- **Problem**
Pull out the rows from the line with "The width and height of the screenshot is (1213, 726)." up to and including the line with "coord(38,38)", and reproduce them word for word. Leave the pictures out of your answer.
##### Given records #####
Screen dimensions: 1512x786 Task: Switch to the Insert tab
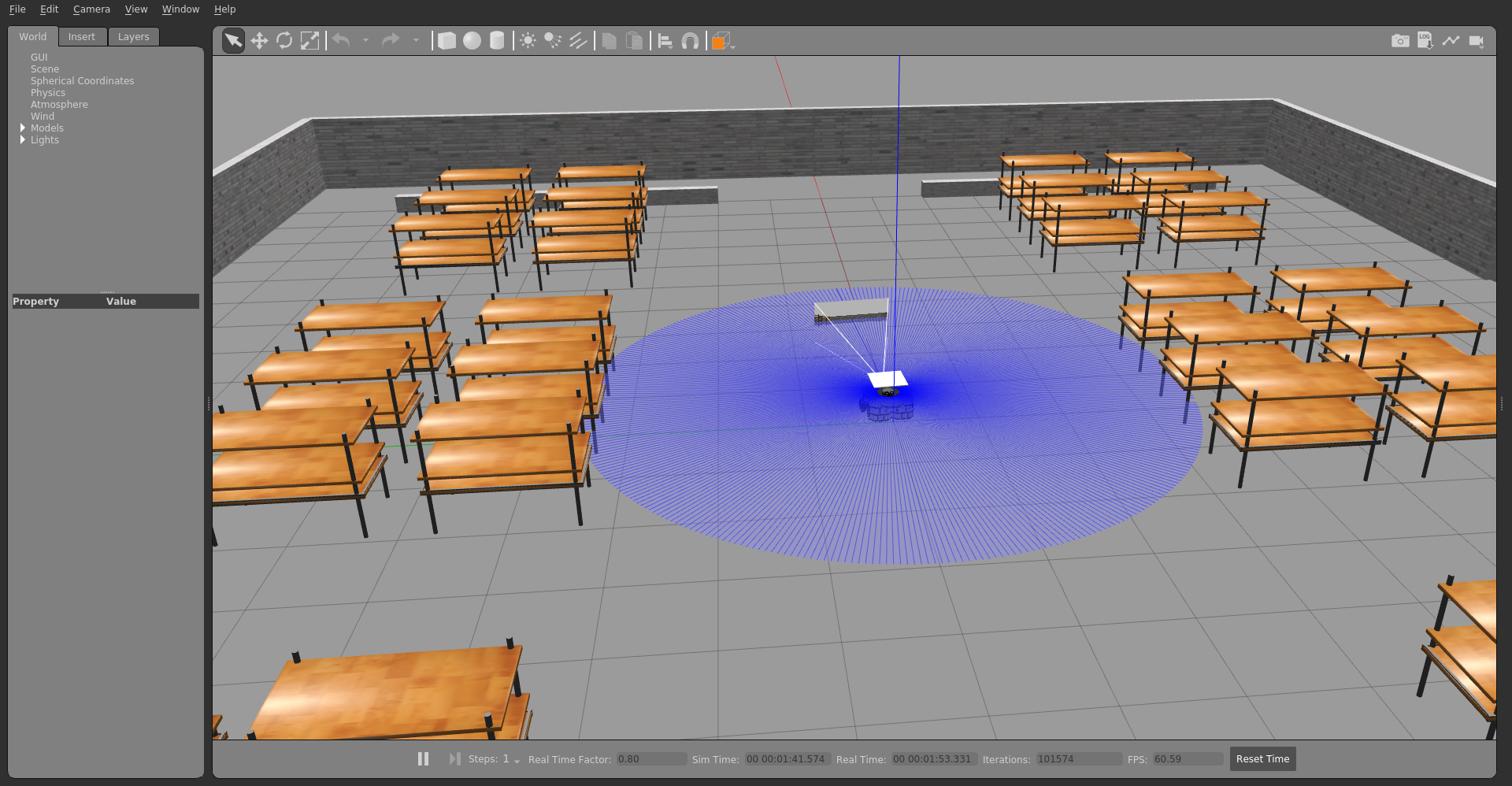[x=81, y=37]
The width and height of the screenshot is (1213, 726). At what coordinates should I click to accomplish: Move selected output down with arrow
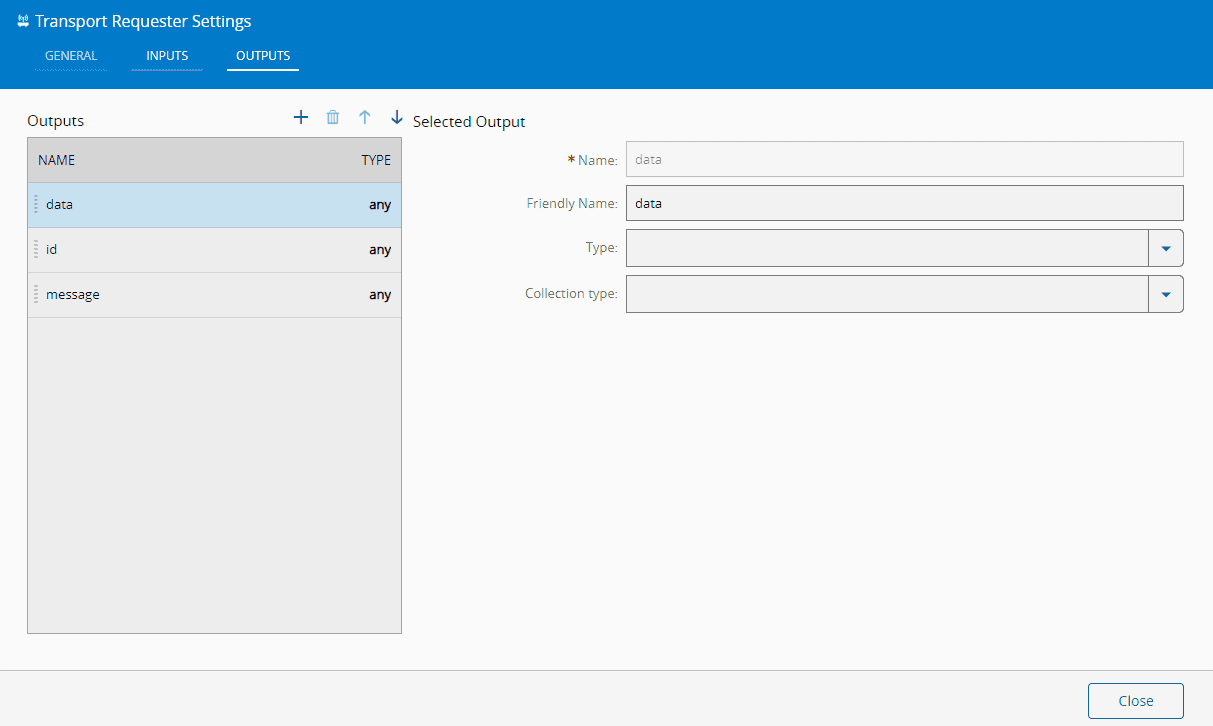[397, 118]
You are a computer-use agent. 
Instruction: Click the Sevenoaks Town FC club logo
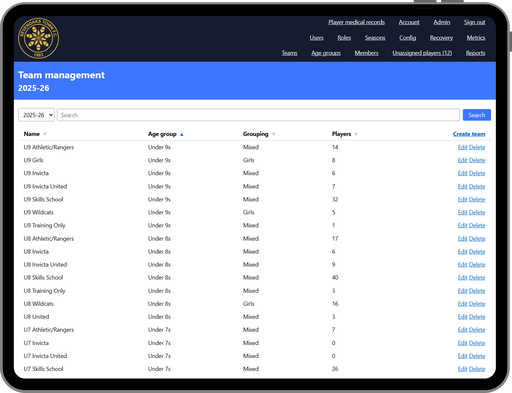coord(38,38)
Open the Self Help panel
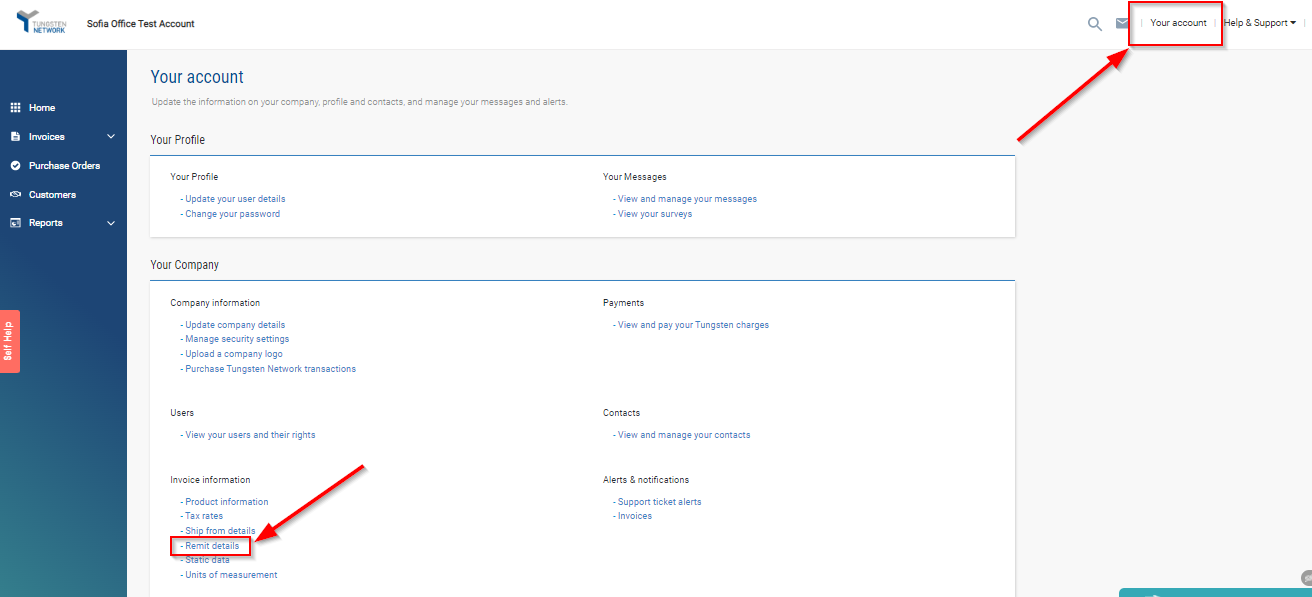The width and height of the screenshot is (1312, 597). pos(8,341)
#####
##### Given records #####
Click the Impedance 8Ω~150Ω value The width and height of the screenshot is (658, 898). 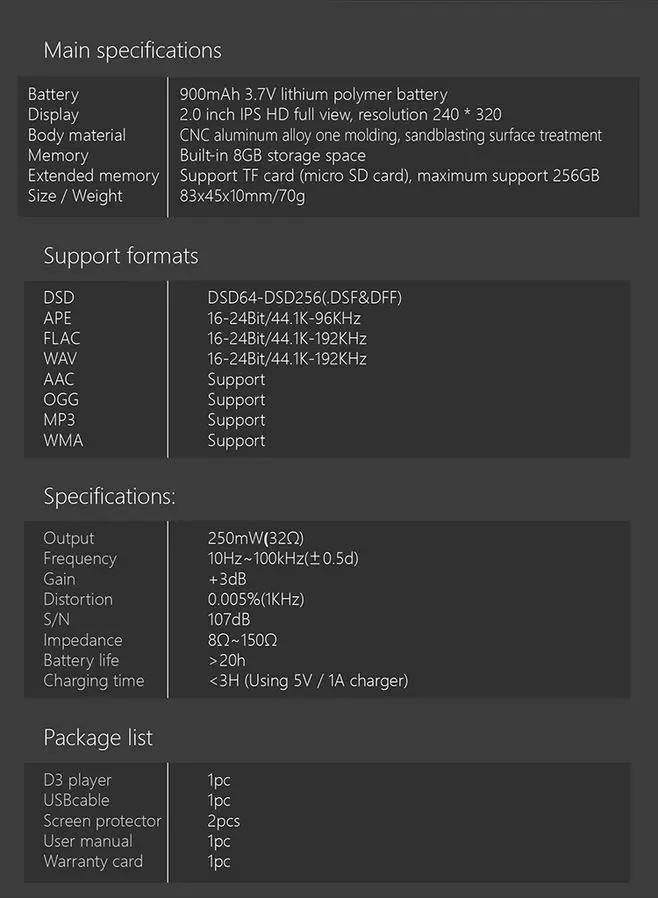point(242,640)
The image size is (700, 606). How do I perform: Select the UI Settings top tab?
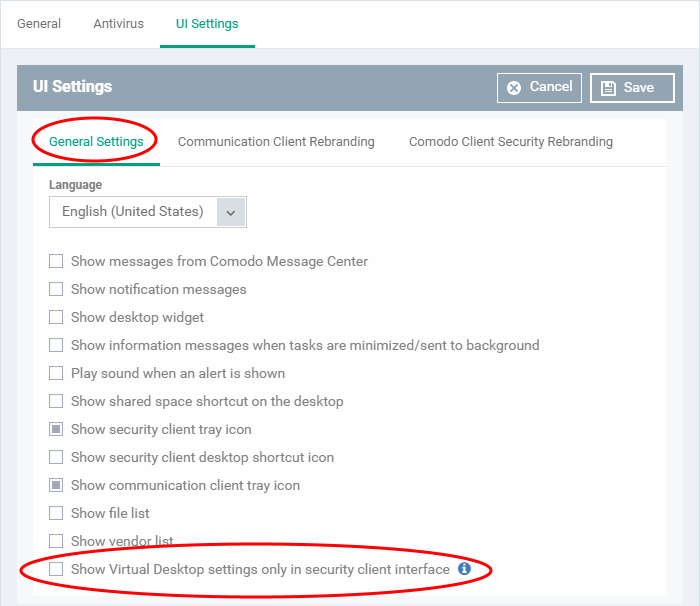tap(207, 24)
#####
- **Result**
The width and height of the screenshot is (1213, 726). At what coordinates should I click to accomplish: Move selected output down with arrow
[397, 118]
You are a computer-use agent. 
Instruction: Click the Sevenoaks Town FC club logo
coord(38,38)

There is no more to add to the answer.